PROVIDED DATA:
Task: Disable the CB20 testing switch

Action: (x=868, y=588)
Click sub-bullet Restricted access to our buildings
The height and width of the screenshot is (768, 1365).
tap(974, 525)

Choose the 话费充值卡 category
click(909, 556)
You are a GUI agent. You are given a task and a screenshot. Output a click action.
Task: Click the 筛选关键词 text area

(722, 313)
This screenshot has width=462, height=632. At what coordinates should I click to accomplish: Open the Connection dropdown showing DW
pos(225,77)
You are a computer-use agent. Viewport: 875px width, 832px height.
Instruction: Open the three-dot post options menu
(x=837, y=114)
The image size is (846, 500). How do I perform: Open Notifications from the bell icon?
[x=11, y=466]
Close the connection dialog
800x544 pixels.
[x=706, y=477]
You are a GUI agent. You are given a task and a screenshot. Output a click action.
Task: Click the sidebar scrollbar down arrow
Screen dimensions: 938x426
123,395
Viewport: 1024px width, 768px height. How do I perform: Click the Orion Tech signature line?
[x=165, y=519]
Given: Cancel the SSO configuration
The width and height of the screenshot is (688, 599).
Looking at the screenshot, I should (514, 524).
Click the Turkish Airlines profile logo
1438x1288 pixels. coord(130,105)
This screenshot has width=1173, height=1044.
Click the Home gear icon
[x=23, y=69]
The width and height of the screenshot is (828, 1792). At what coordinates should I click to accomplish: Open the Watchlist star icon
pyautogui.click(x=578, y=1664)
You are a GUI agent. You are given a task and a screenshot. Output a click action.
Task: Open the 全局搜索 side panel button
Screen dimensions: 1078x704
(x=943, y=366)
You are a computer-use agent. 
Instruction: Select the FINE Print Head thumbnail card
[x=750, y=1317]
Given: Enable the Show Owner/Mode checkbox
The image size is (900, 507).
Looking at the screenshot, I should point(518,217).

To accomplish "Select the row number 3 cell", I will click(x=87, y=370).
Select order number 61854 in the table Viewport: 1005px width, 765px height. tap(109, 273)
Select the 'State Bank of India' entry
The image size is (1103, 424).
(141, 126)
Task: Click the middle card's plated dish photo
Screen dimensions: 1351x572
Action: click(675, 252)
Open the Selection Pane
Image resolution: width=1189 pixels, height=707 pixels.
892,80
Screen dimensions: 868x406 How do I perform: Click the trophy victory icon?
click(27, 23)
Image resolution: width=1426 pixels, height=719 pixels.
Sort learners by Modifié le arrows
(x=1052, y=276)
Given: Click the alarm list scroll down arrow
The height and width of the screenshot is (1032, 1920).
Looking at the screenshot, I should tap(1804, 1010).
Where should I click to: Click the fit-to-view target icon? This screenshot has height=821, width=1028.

WHAT YOU SHOULD DO:
Please restate every line of the records exactly.

RESULT OF THE TASK:
Task: Disable the CB20 testing switch

Action: (x=868, y=588)
Click sub-bullet Restricted access to our buildings
The height and width of the screenshot is (768, 1365).
tap(974, 525)

Choose the 话费充值卡 category
click(909, 556)
You are a GUI agent. You are given a task and a screenshot. Output a click action.
Task: Click the 筛选关键词 text area

(722, 313)
This screenshot has width=462, height=632. At what coordinates should I click to accomplish: Open the Connection dropdown showing DW
pos(225,77)
You are a computer-use agent. Viewport: 875px width, 832px height.
Instruction: Open the three-dot post options menu
(x=837, y=114)
The image size is (846, 500). How do I perform: Open Notifications from the bell icon?
[x=11, y=466]
Close the connection dialog
800x544 pixels.
[x=706, y=477]
You are a GUI agent. You are given a task and a screenshot. Output a click action.
Task: Click the sidebar scrollbar down arrow
Screen dimensions: 938x426
123,395
Viewport: 1024px width, 768px height. How do I perform: Click the Orion Tech signature line?
[x=165, y=519]
Given: Cancel the SSO configuration
The width and height of the screenshot is (688, 599).
Looking at the screenshot, I should (514, 524).
Click the Turkish Airlines profile logo
1438x1288 pixels. coord(130,105)
This screenshot has width=1173, height=1044.
Click the Home gear icon
[x=23, y=69]
The width and height of the screenshot is (828, 1792). At what coordinates should I click to accomplish: Open the Watchlist star icon
pyautogui.click(x=578, y=1664)
You are a GUI agent. You are given a task and a screenshot. Output a click action.
Task: Open the 全局搜索 side panel button
Screen dimensions: 1078x704
(x=943, y=366)
You are a computer-use agent. 
Instruction: Select the FINE Print Head thumbnail card
[x=750, y=1317]
Given: Enable the Show Owner/Mode checkbox
The image size is (900, 507).
Looking at the screenshot, I should point(518,217).

To accomplish "Select the row number 3 cell", I will click(x=87, y=370).
Select order number 61854 in the table Viewport: 1005px width, 765px height. tap(109, 273)
Select the 'State Bank of India' entry
The image size is (1103, 424).
(141, 126)
Task: Click the middle card's plated dish photo
Screen dimensions: 1351x572
Action: click(675, 252)
Open the Selection Pane
Image resolution: width=1189 pixels, height=707 pixels.
892,80
Screen dimensions: 868x406 How do I perform: Click the trophy victory icon?
click(27, 23)
Image resolution: width=1426 pixels, height=719 pixels.
Sort learners by Modifié le arrows
(x=1052, y=276)
Given: Click the alarm list scroll down arrow
The height and width of the screenshot is (1032, 1920).
Looking at the screenshot, I should tap(1804, 1010).
Where should I click to: Click the fit-to-view target icon? This screenshot has height=821, width=1028.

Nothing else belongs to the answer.